Une intervention intéressante du Président de la Côte d’Ivoire à propos de l’avenir de l’Afrique dans ‘ Le Courrier D’Abidjan ‘
» Ma vision pour l’Afrique » c’est une interview du président Laurent Gbagbo qui est presque passée inaperçue dans la sphère francophone.
Et pour cause, elle a été publiée début avril dans un ( très pertinent ) mensuel panafricain basé à Londres, ‘ New African ‘.
Pourtant, le numéro un ivoirien a dit des choses intéressantes face au dictaphone de la journaliste Ruth Tete. S’il a martelé ses positions à propos des origines de la crise « un coup d’Etat qui a échoué et non un problème identitaire de fond », à propos des concepteurs de Marcoussis, dont l’objectif était de
« dépouiller Gbagbo de tous les pouvoirs nécessaires pour gouverner effectivement », à propos de son plan de sortie de crise ( qui n’était pas encore bouclé au moment de l’entretien ), il a aussi évoqué des questions de fond liées au destin de l’Afrique et à ses relations avec le monde extérieur.
En résumé, il explique que la crise ivoirienne lui a révélé un continent qui doute de lui-même et a peur d’avancer sur la route de la liberté ; mais qui est en pleine mutation et pourrait même devenir un recours pour un monde déchiré par diverses confrontations.[page]
Abandonner les accords de défense avec la France pour créer des formules de sécurité collective africaine Interrogé par Ruth Tete à propos de la France, dont certains disent qu’elle est le problème en Côte d’Ivoire et non la solution, Gbagbo répond diplomatiquement mais clairement :
« Nous sommes une ancienne colonie française. A l’aube des indépendances, la France a signé des accords de défense avec ses anciennes colonies, mais aussi des accords de coopération militaire. J’étais dans la droite ligne de ces accords quand j’ai demandé à Paris, en tant que chef d’Etat ivoirien, de nous aider à repousser les rebelles en 2002.

DONNÉES ENREGISTRÉES =
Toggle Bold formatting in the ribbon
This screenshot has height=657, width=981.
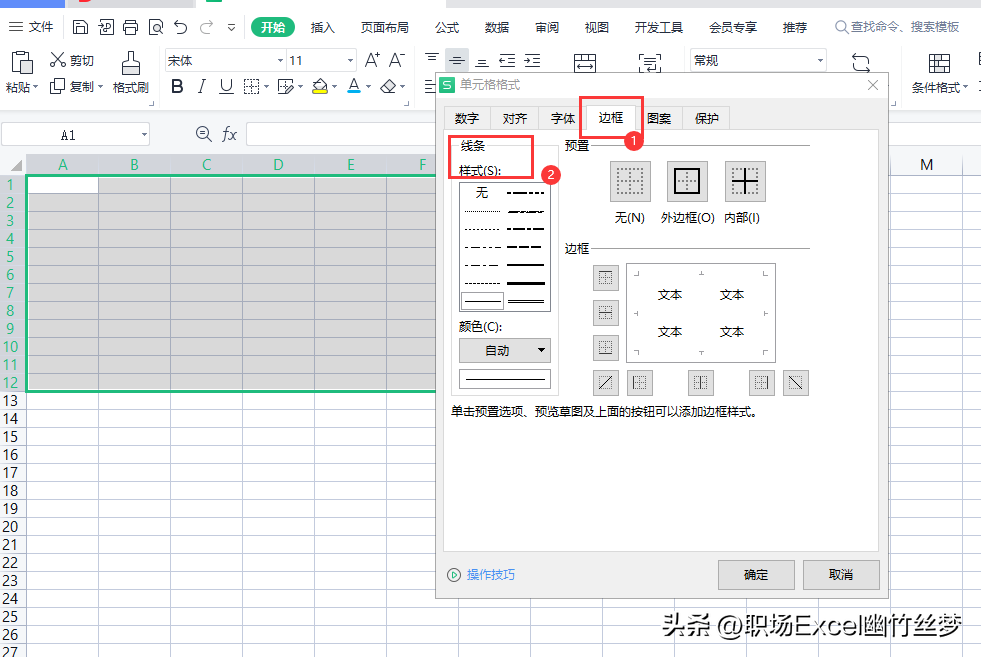click(x=177, y=87)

TÂCHE DEMANDÉE =
Dans l'article sur la vision de l'Afrique de Laurent Gbagbo, recopiez la partie qui s'ouvre sur les mots contenant "Une intervention intéressante" et se termine par "la sphère francophone.", en substituant "ignorée" à "inaperçue".

RÉPONSE À L'EXERCICE =
Une intervention intéressante du Président de la Côte d’Ivoire à propos de l’avenir de l’Afrique dans ‘ Le Courrier D’Abidjan ‘
» Ma vision pour l’Afrique » c’est une interview du président Laurent Gbagbo qui est presque passée ignorée dans la sphère francophone.